Out of nowhere on a quiet night in Swapton, a figure appeared atop the Swapton Museum. The silhouette peered through the skylight they stood on. After a moment they snapped their fingers and a hinge formed on the window, and with it, the skylight swung open underneath the figure’s feet. Instead of responding to the pull of gravity, they slowly floated downwards.

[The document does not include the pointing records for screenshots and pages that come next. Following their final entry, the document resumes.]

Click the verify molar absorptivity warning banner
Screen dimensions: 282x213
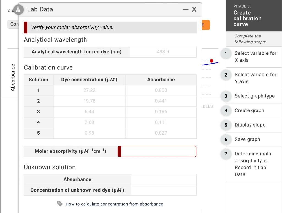tap(110, 27)
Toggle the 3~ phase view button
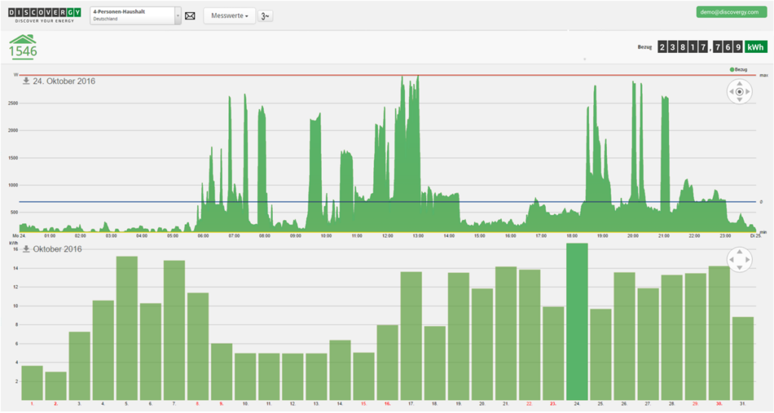Screen dimensions: 774x413 pyautogui.click(x=265, y=16)
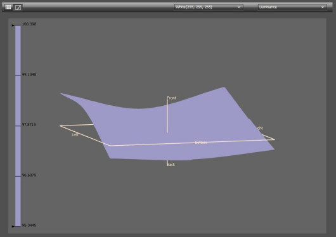Viewport: 336px width, 237px height.
Task: Click the 99.1348 scale tick label
Action: pos(29,75)
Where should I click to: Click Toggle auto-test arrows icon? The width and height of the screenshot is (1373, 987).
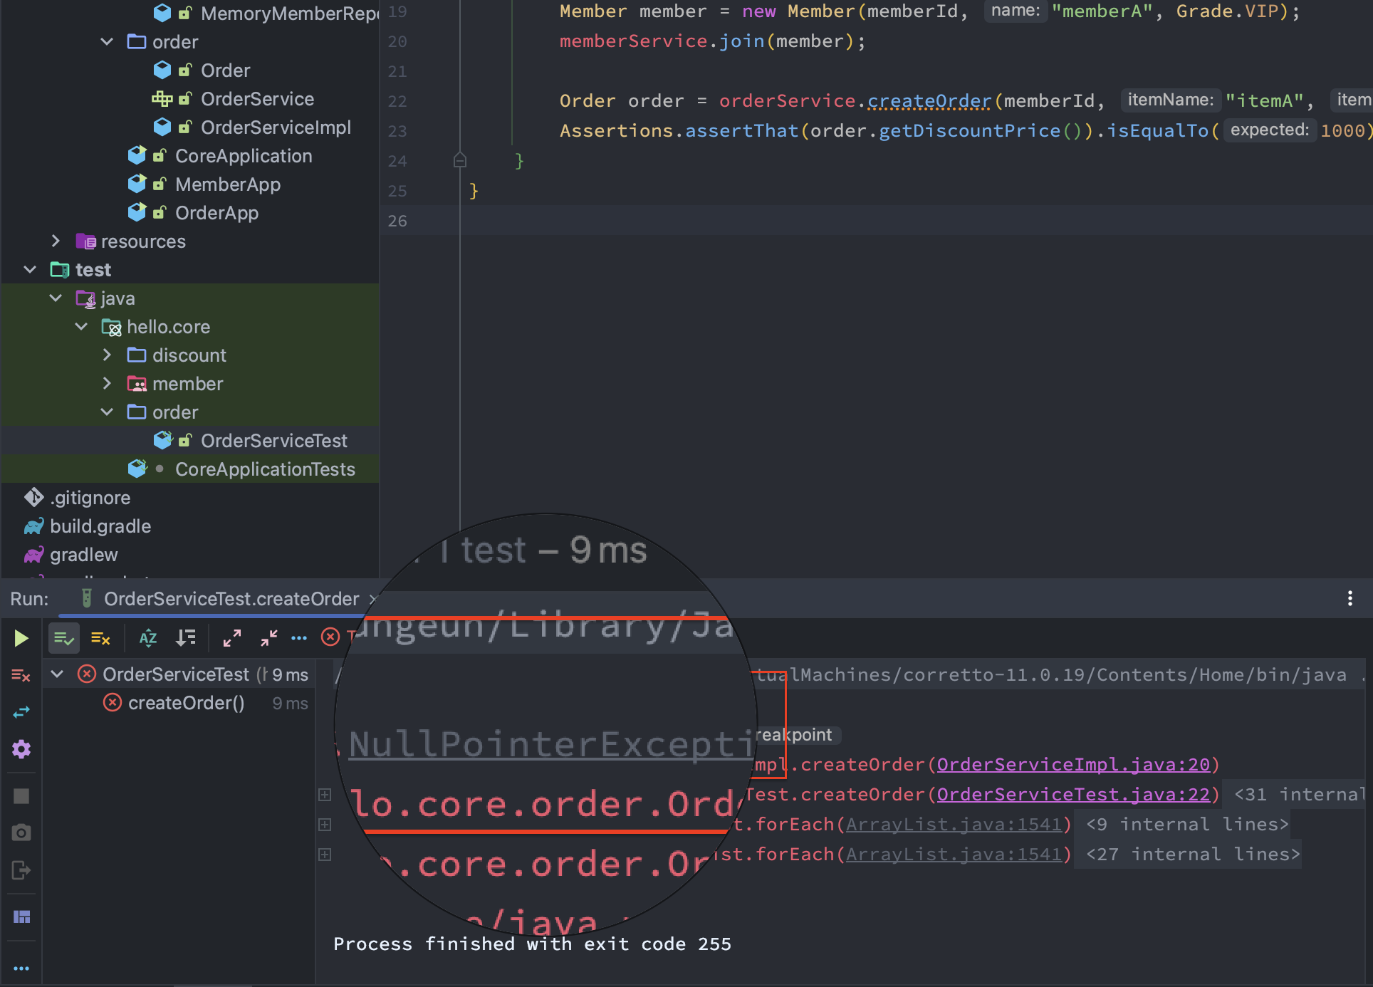[x=21, y=712]
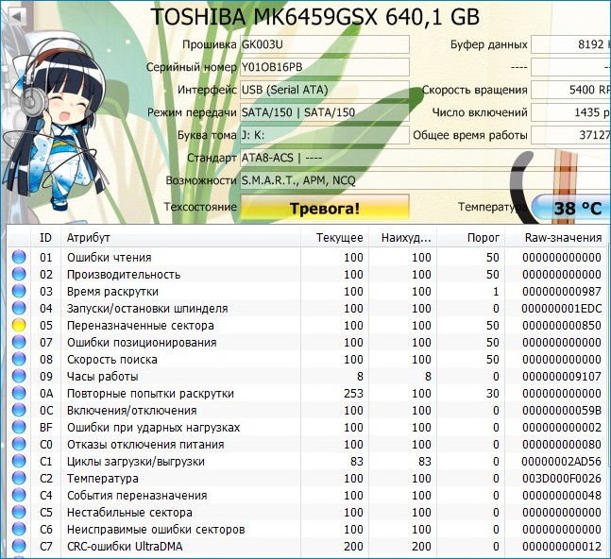The height and width of the screenshot is (559, 611).
Task: Click the status icon for Циклы загрузки/выгрузки
Action: click(18, 462)
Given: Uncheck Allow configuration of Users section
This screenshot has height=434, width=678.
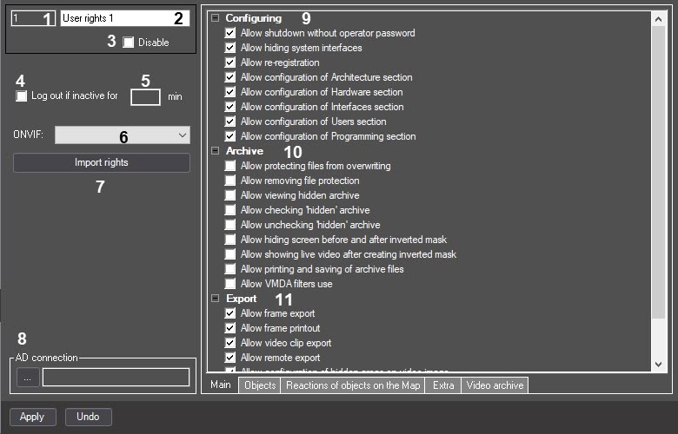Looking at the screenshot, I should pos(230,122).
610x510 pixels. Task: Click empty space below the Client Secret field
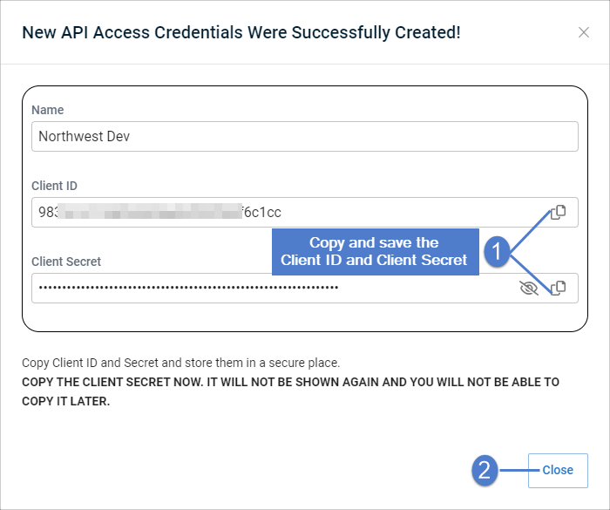[305, 317]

This particular room in the museum was a rotunda filled with various old skeletons. A T-rex from ages long past formed the centerpiece of the room, silently roaring at some forgotten foe. Other archaic remains encircled the fossil around the room on various floors. The figure sunk half the height of the rotunda before suddenly disappearing from sight.
The only indication that the stranger was still present was the sound of footsteps. They walked in darkness, silence, and total invisibility, with the leisurely pace of a summer stroll. Both the museum’s camera system and infrared motion detection system went untriggered and unbothered. It was as if no one was there was all.
The footsteps progressed down hallways of vintage furniture, displays of geodes and precious gems, and glass boxes of preserved wildlife. They finally paused in front of an exhibit with a sign that read “Dark Artifacts of Our History” hanging above in an eloquent script style.
With a scuff, the footsteps set into the exhibit and approached the rear of the room. Five pedestals lined the back wall. The footsteps proceeded to the case on the far right and came to a halt to examine the object inside.
The title below the glass of the case read “Queen Mab’s Crown.” Inside, a weathered circlet of dark quartz sparkled under the minimal lighting inside the case. Multicolored gems glimmered, engraved into grooves of the crown. The footsteps paused a moment before moving to the next case.
Within that case, a massive obsidian talon gently glowed under the lights. At the base of the glass in the pedestal, a label read, “Camazotz’s Thumb.” Though the footsteps paused, they did not pause long before moving on to the central case.